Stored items
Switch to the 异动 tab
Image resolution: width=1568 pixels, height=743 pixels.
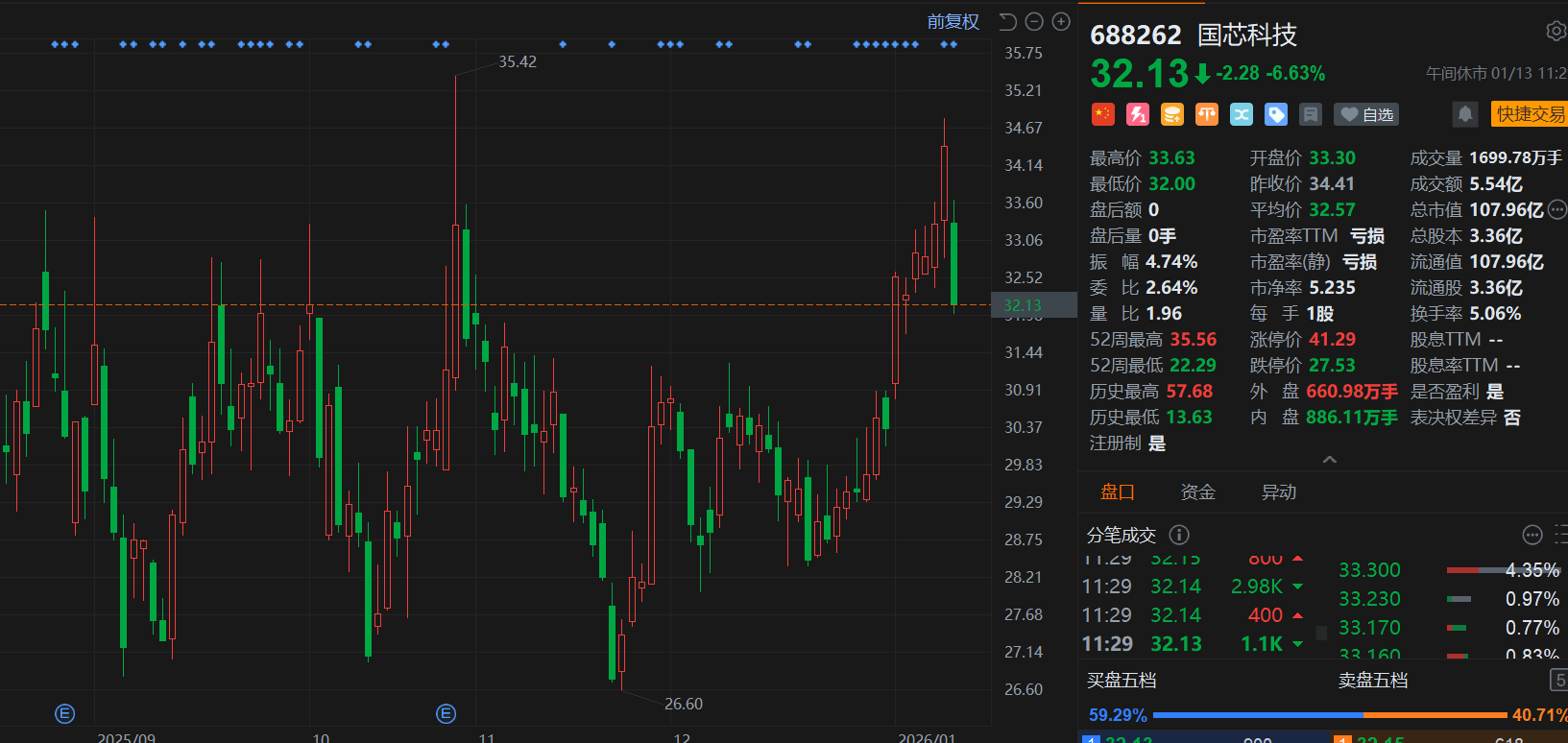1278,492
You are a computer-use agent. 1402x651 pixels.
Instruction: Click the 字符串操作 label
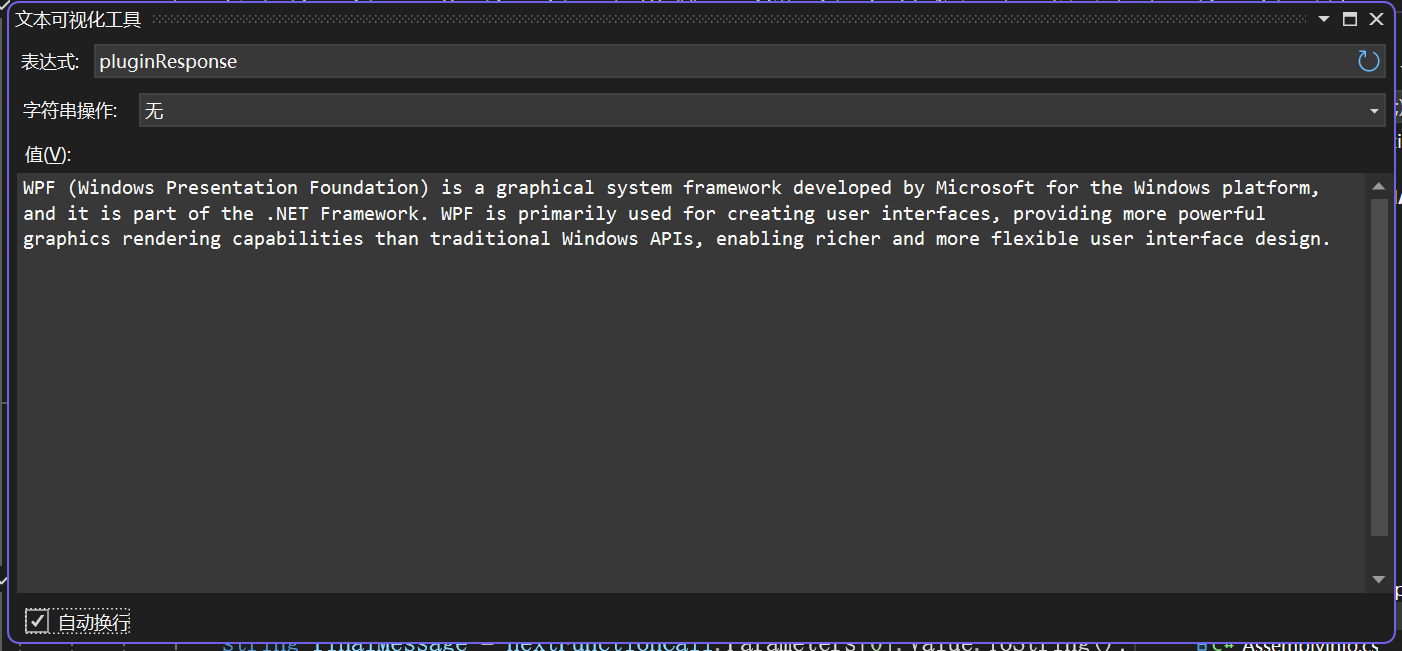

§ EXERCISE PROMPT:
Could you write out exactly the lines running from the one with "Image resolution: width=1568" through the last line of the data above, both ends kept, and omit any picture?

§ EXERCISE RESPONSE:
Image resolution: width=1568 pixels, height=743 pixels.
1278,492
You are a computer-use agent. 1402x651 pixels.
Instruction: Click the 字符串操作 label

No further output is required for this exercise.